What you should know about Apple’s Advanced Video Quality Tool

By November 30, 2021

Advances in video technology continue to drive the need for new ways of understanding, measuring, and improving the quality of what your viewers see. Regardless of the device they’re watching on or what service they’re watching, today’s viewers continue to demand the highest quality streams — even if they’re bingeing their favorite show for the twentieth time.

In this post, we’re going to take a deep look at Apple’s recently announced Advanced Video Quality Tool (AVQT). We’ll break down what you need to know about the tool, how it compares to SSIMWAVE’s SSIMPLUS® Viewer Score, and what it means for video providers.

What is Apple’s Advanced Video Quality Tool?

Apple announced AVQT at their World Wide Developer Conference this past June. AVQT is a command-line tool available for macOS devices only. 

It provides a full-reference metric, similar to PSNR and VMAF ( input and output videos are needed; it doesn't work as a no-reference algorithm). The tool computes frame level and segment level scores and supports a variety of codecs and formats. AVQT also supports the comparison of videos with different resolutions and takes viewing device resolution and viewing distance into account.

The scores range from one (1) to five (5), with one being the worst quality and five excellent. AVQT offers mid-point/ floating scores, but there is no concrete way to define whether that score is excellent or good or some other definition. AVQT offers mid-point/floating scores like 4.5, for example, but there is no definition on how to map such scores to different ACR (Absolute Category Rating) categories. It is not obvious to a user if 4.5 falls in the excellent or good category.

AVQT is a command-line tool without a GUI. Test and reference videos are passed along with a selection of options to begin the measurement process. Again, since the tool is macOS-only, it cannot be run on a Windows or LINUX system. 

Hits and misses — evaluating AVQT’s performance

There are many parts to an effective quality measurement. We’re going to use nine of the most important success criteria for a viewer experience metric to evaluate AVQT. 

Consistent across content types

In our review, we provided AVQT with two types of video - one simple frame without objects and one sports frame. These two videos had different perceptual qualities. AVQT gave both frames similar scores, but the viewing experience didn’t reflect that. The perceptual quality of the second sample was far higher. If the score range is zero to 100, a 70 for animation should perceptually match 70 for a sports or news broadcast. 

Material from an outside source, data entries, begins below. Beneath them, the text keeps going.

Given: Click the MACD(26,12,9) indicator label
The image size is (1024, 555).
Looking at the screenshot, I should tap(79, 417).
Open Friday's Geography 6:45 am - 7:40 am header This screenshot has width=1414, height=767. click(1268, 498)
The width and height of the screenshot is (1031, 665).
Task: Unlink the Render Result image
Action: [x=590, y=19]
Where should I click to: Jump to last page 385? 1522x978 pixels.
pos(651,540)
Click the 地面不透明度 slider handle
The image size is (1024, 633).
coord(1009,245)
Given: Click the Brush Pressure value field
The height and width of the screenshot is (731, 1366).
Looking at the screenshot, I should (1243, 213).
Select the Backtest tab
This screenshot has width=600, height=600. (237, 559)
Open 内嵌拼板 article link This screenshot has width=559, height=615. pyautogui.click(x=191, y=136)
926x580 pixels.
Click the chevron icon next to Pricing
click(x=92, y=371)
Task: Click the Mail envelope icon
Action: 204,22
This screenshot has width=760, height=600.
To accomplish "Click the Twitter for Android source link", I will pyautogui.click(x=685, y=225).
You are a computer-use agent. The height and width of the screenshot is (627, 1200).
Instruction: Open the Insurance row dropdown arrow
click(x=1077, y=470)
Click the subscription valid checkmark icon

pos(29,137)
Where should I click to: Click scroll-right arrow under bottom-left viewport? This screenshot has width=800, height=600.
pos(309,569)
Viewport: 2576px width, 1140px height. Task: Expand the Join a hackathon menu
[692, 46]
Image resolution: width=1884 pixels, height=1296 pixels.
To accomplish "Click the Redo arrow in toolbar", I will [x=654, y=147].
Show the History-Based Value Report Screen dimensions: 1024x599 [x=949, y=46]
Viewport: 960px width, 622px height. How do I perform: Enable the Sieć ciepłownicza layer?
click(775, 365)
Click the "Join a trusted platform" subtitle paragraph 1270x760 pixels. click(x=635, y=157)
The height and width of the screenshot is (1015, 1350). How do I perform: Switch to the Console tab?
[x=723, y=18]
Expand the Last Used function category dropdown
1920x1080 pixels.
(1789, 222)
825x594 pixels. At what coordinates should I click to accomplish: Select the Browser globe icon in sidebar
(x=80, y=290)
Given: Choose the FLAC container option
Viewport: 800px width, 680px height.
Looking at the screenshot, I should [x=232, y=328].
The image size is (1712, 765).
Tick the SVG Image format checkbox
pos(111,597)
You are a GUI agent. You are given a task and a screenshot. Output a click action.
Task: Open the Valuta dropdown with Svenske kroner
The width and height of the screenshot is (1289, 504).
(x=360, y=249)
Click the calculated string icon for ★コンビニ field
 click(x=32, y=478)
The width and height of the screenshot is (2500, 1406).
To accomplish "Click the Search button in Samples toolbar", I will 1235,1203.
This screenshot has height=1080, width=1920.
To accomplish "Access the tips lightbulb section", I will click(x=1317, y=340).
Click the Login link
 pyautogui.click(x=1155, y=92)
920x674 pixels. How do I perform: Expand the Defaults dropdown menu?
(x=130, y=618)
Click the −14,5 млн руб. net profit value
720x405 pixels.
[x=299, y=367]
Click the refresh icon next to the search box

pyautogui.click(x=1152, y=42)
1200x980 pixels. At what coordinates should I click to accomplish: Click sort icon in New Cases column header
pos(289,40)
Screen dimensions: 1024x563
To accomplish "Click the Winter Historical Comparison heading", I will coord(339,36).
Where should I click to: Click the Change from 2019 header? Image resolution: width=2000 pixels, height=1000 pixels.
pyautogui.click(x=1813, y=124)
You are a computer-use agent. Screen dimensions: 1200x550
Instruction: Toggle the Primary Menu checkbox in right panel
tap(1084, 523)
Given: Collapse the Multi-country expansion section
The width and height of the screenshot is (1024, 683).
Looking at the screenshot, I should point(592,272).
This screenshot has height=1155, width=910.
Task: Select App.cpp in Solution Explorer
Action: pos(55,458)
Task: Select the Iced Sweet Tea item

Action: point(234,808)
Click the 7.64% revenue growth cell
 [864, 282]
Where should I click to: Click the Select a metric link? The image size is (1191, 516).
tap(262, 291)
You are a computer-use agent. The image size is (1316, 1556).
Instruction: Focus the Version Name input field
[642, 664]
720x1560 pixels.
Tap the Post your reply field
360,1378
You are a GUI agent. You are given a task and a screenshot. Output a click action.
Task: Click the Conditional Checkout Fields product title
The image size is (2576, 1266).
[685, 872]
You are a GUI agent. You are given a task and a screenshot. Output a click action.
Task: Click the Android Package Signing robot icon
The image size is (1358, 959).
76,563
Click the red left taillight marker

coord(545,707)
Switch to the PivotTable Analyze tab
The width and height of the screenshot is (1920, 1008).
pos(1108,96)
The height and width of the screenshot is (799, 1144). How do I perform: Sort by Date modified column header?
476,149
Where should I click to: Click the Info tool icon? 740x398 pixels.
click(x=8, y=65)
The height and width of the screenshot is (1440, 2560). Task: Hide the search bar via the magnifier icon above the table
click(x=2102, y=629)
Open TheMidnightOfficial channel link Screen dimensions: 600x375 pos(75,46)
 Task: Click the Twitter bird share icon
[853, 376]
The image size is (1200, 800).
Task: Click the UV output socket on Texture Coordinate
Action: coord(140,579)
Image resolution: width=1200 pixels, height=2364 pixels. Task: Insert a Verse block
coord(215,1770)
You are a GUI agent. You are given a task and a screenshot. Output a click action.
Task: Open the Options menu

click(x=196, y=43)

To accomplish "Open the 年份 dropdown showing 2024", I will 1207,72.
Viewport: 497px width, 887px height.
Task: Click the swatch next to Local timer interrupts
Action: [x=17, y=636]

Miss: AVQT does not fulfill this criteria. To be effective and valuable, a quality metric needs to be consistent across content types — if it’s not, the content creator won’t be able to truly understand what the perceptual quality of the content is. 

frame_0_water_crf40_avqt4.71_psnr46.1_svs89_banding83_leftframe_62_motor_crf33_avqt4.75_psnr39.9_svs90_banding0_1080_right
See the full comparison images and download the content and scores.

Consistent across impairments

Impairments can range from blockiness, to blurriness, to banding, to frame breakage due to packet loss. A reliable metric should be sensitive to everything, not just to a category of impairments. Quality measurement must be checked across all content impairments. In our test, we evaluated AVQT detection of banding (contouring effect) that is very common in video nowadays and AVQT did not detect this impairment. 

Miss: AVQT does not fulfill this criteria. Our tests found AVQT to be reliable on some impairments but to skip many others altogether. 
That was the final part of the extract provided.